A Lesson Learned From A Jerusalem Artichoke

Do your homework!

How often have we heard that expression? Countless times, throughout our entire lives. As children, our parents were constantly on our cases to do the work assigned to us by our teachers to reinforce what we were learning in school. As adults, we’re told by others in the know that before we purchase something, invest in something, start a relationship, etc., to do our homework – i.e. research it carefully before we trade our money, time, or our even our very lives for it.

And research we do – well, some of us anyway. We read the prospectus carefully before we invest. We study the Kelly Blue Book or the NADA guide before we buy that new car. We do a background check on that new man or woman we’ve started dating. We research the various types and varieties of fruits and vegetables before we plant them in our gardens.

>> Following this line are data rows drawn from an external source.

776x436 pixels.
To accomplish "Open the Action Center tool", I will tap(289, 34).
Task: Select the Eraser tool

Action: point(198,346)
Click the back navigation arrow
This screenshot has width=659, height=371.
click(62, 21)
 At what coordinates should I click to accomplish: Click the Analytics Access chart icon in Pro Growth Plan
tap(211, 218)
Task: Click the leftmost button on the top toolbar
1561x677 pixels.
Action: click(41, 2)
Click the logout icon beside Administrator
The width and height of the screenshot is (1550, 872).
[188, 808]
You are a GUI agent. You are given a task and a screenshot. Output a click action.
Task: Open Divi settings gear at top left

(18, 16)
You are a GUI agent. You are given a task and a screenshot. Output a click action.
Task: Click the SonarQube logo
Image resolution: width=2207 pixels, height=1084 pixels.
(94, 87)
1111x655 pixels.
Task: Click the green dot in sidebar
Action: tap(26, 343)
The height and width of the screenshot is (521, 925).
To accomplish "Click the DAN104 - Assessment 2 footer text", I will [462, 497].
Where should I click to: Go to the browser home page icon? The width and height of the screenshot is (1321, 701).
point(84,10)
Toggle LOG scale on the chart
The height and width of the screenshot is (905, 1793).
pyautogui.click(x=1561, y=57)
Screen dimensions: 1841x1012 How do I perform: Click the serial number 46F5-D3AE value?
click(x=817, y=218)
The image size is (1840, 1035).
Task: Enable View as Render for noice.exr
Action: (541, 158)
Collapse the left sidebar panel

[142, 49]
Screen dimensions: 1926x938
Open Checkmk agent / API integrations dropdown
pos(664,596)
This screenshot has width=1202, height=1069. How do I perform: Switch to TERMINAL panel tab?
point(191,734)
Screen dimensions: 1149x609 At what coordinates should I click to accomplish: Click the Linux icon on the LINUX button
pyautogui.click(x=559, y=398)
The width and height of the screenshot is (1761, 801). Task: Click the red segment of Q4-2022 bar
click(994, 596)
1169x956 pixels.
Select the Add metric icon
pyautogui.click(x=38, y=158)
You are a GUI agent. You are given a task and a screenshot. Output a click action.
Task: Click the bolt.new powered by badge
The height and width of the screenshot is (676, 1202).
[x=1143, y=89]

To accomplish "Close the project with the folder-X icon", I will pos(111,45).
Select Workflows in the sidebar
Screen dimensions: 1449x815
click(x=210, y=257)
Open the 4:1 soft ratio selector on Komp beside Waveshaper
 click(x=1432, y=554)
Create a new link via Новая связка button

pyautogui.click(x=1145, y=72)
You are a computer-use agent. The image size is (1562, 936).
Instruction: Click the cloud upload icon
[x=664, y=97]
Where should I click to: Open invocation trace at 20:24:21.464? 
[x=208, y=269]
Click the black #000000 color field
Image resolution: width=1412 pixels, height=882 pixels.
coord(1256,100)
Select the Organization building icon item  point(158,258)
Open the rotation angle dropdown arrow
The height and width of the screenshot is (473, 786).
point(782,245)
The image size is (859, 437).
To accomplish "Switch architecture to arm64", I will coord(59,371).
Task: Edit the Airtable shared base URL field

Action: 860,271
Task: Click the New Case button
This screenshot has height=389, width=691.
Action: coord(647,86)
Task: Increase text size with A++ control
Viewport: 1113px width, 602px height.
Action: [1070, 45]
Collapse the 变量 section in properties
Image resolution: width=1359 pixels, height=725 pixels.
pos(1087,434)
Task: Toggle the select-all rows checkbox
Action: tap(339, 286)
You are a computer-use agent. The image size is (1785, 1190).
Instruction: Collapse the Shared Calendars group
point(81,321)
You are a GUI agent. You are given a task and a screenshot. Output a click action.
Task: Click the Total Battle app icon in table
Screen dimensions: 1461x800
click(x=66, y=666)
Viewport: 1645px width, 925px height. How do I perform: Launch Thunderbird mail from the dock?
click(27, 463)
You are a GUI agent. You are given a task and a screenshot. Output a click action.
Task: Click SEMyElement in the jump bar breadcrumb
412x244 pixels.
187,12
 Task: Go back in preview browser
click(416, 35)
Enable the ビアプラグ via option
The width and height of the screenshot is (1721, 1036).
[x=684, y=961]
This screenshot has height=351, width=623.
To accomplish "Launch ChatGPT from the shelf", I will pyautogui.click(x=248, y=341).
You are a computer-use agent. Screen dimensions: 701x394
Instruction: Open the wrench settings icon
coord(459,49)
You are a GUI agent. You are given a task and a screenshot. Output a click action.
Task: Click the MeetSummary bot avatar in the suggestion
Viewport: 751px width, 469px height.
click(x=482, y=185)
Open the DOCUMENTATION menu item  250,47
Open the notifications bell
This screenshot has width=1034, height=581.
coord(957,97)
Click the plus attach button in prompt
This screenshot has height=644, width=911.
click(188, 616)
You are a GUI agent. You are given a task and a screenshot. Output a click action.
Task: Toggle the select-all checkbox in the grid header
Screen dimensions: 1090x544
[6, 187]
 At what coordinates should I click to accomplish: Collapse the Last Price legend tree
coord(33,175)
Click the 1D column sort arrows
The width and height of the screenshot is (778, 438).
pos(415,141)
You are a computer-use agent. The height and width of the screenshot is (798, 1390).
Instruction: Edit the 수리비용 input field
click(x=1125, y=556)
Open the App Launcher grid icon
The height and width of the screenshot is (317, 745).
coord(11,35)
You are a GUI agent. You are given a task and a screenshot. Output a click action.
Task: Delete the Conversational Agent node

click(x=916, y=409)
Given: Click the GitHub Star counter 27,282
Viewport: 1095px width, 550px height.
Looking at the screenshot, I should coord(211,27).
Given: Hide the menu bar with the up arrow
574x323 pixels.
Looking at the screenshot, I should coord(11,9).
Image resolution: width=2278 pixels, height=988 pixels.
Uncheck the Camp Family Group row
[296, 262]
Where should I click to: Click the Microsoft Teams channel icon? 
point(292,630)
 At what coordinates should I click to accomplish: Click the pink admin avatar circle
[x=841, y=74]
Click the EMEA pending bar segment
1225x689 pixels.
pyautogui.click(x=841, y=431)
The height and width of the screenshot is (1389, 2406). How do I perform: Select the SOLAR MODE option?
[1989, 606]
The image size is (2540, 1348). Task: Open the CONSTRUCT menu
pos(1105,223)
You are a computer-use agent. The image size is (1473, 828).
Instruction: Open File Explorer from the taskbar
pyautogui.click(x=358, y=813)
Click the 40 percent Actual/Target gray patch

Wait – what did you say? You don’t research the various types and varieties of fruits and vegetables before you plant them in your garden?

Well, well, well. Let’s take a stroll out behind the barn. We’re going to have to have a little chat.

You know what happens when you don’t do your homework, don’t you? No, we’re not talking about light punishments like being grounded or sent to the principal’s office. No, I’m afraid it’s much worse than that. You run the risk of being banished to……..

GARDEN PURGATORY!!!!!!

(cue the bloodcurdling screams)

In garden purgatory there are only two kinds of gardens. The first kind is the barren garden – the abject horticultural failure where nothing grows! All that hard work and money, and you have nothing to show for it. The dry parched earth just stares at you and cruelly laughs. All because you didn’t take the time to determine if the soil was adequately fertile, how often you needed to water, if the crops you were planting were the right ones for your zone, etc.

The second kind is the garden of the undead. That garden is nothing but a tangled mess of vegetables you thought you wanted, but now realize you don’t – except that it’s too late. The prolific “guests”choke out all the vegetables you really do want, and they cannot be dug out or killed. You are stuck with them forever (cue the maniacal laughter)!

And lest you harbor the unworthy thought that I’m pulling your leg, I will tell you that I, myself, once found myself in garden purgatory (the garden of the undead type) all because of a certain vegetable known as the Jerusalem artichoke.

Jerusalem artichoke 1 Jerusalem artichoke 2

The Jerusalem artichoke, or sunchoke, is a vegetable crop in the sunflower family. It produces knobby tubers that, when consumed raw, have a flavor similar to water chestnuts. They are similar to potatoes, except that potatoes store their energy as starch, while Jerusalem artichokes store their energy in the form of inulin, which breaks down into fructose, thereby giving the tuber a sweeter taste than potato tubers.

Jerusalem artichokes are also highly productive – so much so that if not carefully managed, can become invasive.

I learned all of this the hard way, when, back in 1986, I planted nine Jerusalem artichoke tuber pieces in my parents’ garden. All I knew about them at the time was that I had tasted them once and liked them, so I thought they’d be fun to plant. Some fun they turned out to be! They grew, all right – as tall as sunflowers and with stems as thick as my wrists. Yanking them out of the ground required a Herculean effort. And oh, my Lord, did they produce! I must have had about three shopping bags filled with tubers. Thank heaven I dug them all out and was all done with them by November.

Or so I thought. Little did I realize that they were planning an encore. Come the following spring, I discovered that I had left a few tubers in the ground. How did I discover this? Because they sprouted into new plants! All in all, I’d say it took me about two years before I finally rid the garden of them for good and forever.

But had I done my homework and learned then what I know now. I probably would not have planted them and thereby avoided all of the fun I had trying to get rid of them.

So learn from my mistake. Don’t just stick something in the ground without taking the time to learn a little something about it first. Sure you’ll avoid consequences like the invasion of the Jerusalem artichokes, but you’ll also find great plants that fit well in your garden, and provide you with the amount, type, and flavor of fruits and vegetables that are right for you and your family.

And that, my friends, is what’s known as garden heaven.